[SUPPLIED PASSAGE]
__________

This summer I decided to really put my mind to it and run the Dallas Marathon. I was in desperate need of a goal. I hadn't been able to properly exercise in months and still wasn't technically allowed to run when I decided December 9th would be the big day. I signed up almost without thought. Of course I would do it. Of course I could do it. And about a month later, I signed up for a running group - Austin Fit - and was excited to really train for this race. Training started in August, and I was stoked to be out there with friends in a motivating environment. But even with all these positives swirling around, I quickly realized I may have set a lofty goal.

Chuck was three months old when training started. He was certainly not sleeping through the night. And while I thought, at the time, he was on a great schedule, in hindsight, we were still in the midst of quite the juggling act. Long runs on Saturday morning were faced with gigantic barriers. I didn't want to get out of bed. I didn't want to pump. I didn't want to leave Charlie. As I've said before, the weekends are my sanctuary, and while this is still true today, it was unbelievably true in Charlie's first few months. I lived for the weekends to have John home with us. So I put off the Saturday morning group training runs. I ran by myself around the house. No big deal. Then John and I realized we weren't allowed to run with Chuck in the jogging stroller until he was 6 months old. And I can honestly say, it was at this moment that the marathon dream slipped away. I wasn't going to get up crazy early to pump and run every weekday morning. I was exhausted. I wasn't going to run at the end of the day. I was drained. I simply wasn't going to run until Charlie could come with me. Sure I could still train on the weekends, but I knew it wouldn't be enough. I needed way more time to build my base. The marathon suddenly just wasn't realistic.

__________

[ENTRIES]
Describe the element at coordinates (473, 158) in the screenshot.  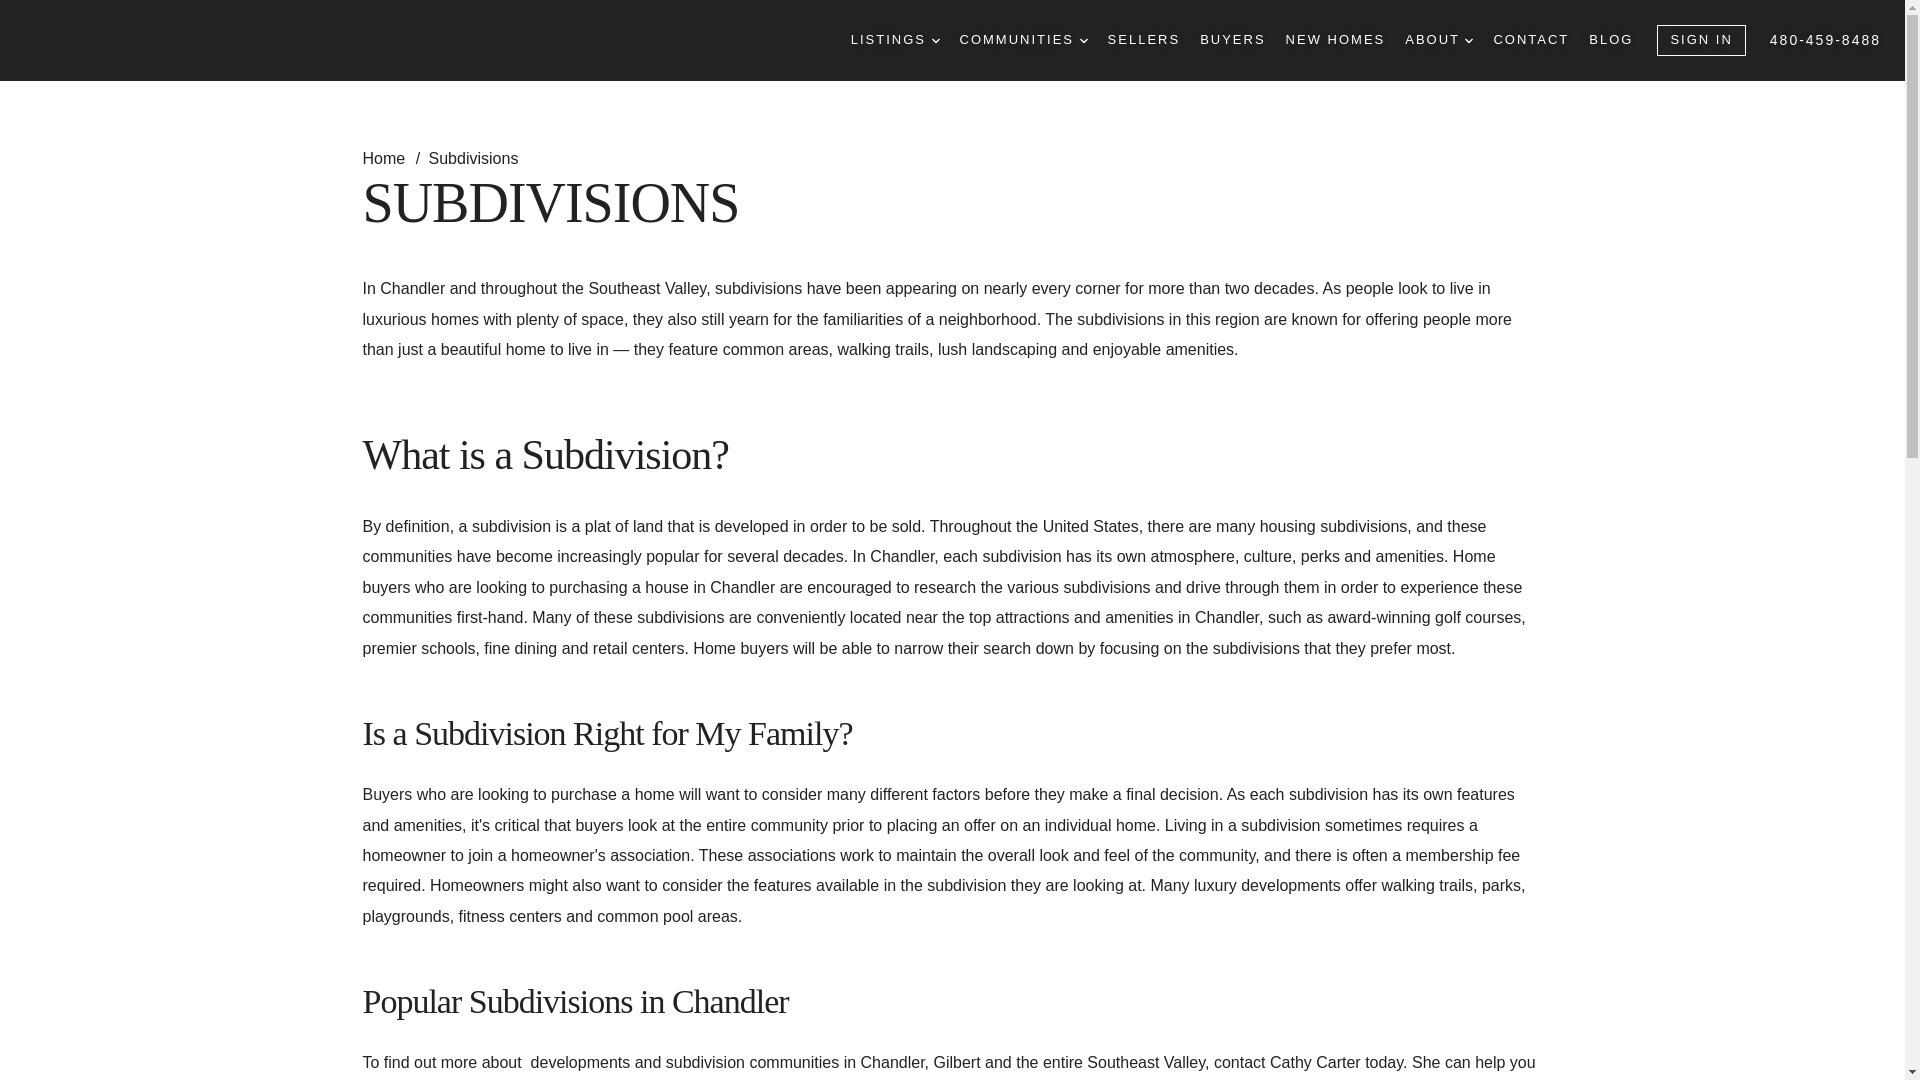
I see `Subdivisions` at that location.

__________

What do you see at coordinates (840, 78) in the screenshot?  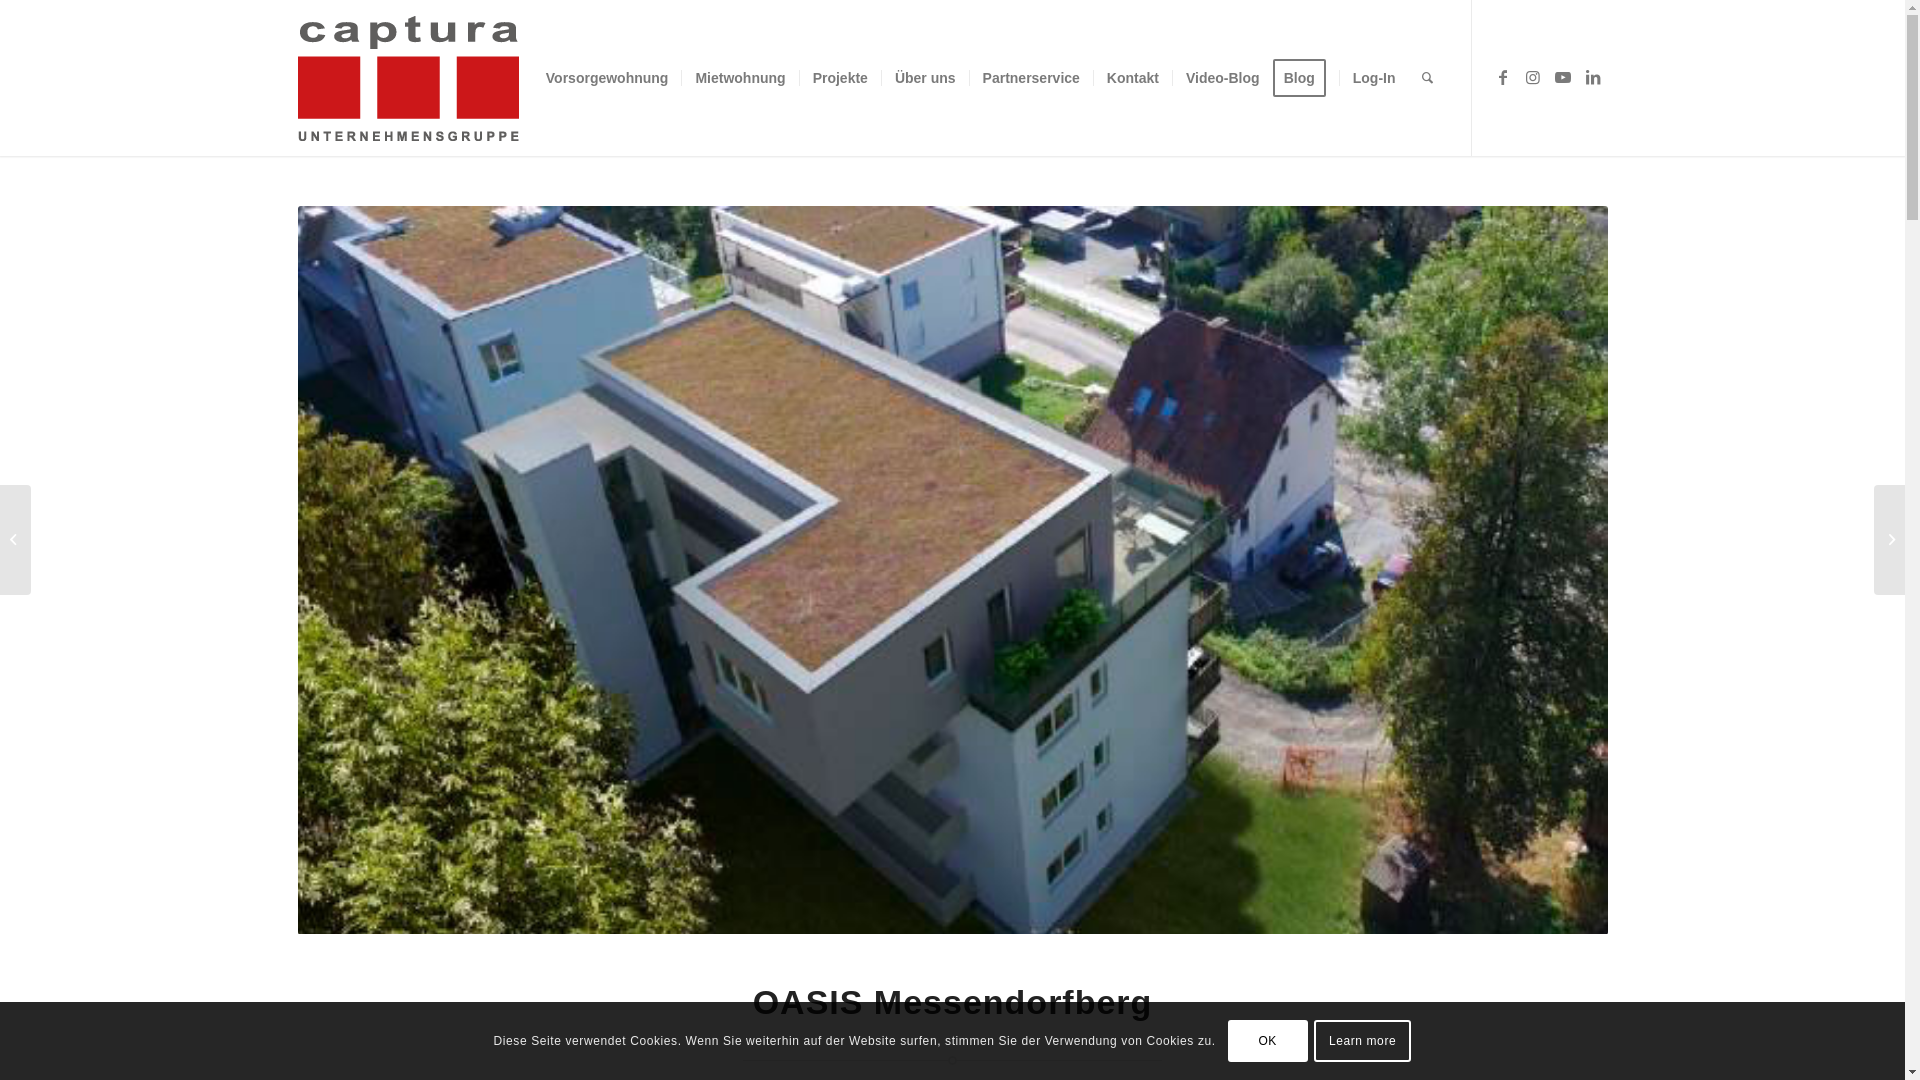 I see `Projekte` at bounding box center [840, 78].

__________

[TASK 1]
Transcribe the stretch of the marathon training passage from "This summer I" through "a lofty goal.".
[TASK 2]
Answer these questions from the marathon training passage:
(a) What date was picked for the race?
(b) Which running group did the writer sign up for?
(c) How old was Chuck when training started?
The entries come from a separate source unrelated to the marathon training passage.

[FULL RESPONSE 1]
This summer I decided to really put my mind to it and run the Dallas Marathon. I was in desperate need of a goal. I hadn't been able to properly exercise in months and still wasn't technically allowed to run when I decided December 9th would be the big day. I signed up almost without thought. Of course I would do it. Of course I could do it. And about a month later, I signed up for a running group - Austin Fit - and was excited to really train for this race. Training started in August, and I was stoked to be out there with friends in a motivating environment. But even with all these positives swirling around, I quickly realized I may have set a lofty goal.

[FULL RESPONSE 2]
(a) December 9th
(b) Austin Fit
(c) Three months old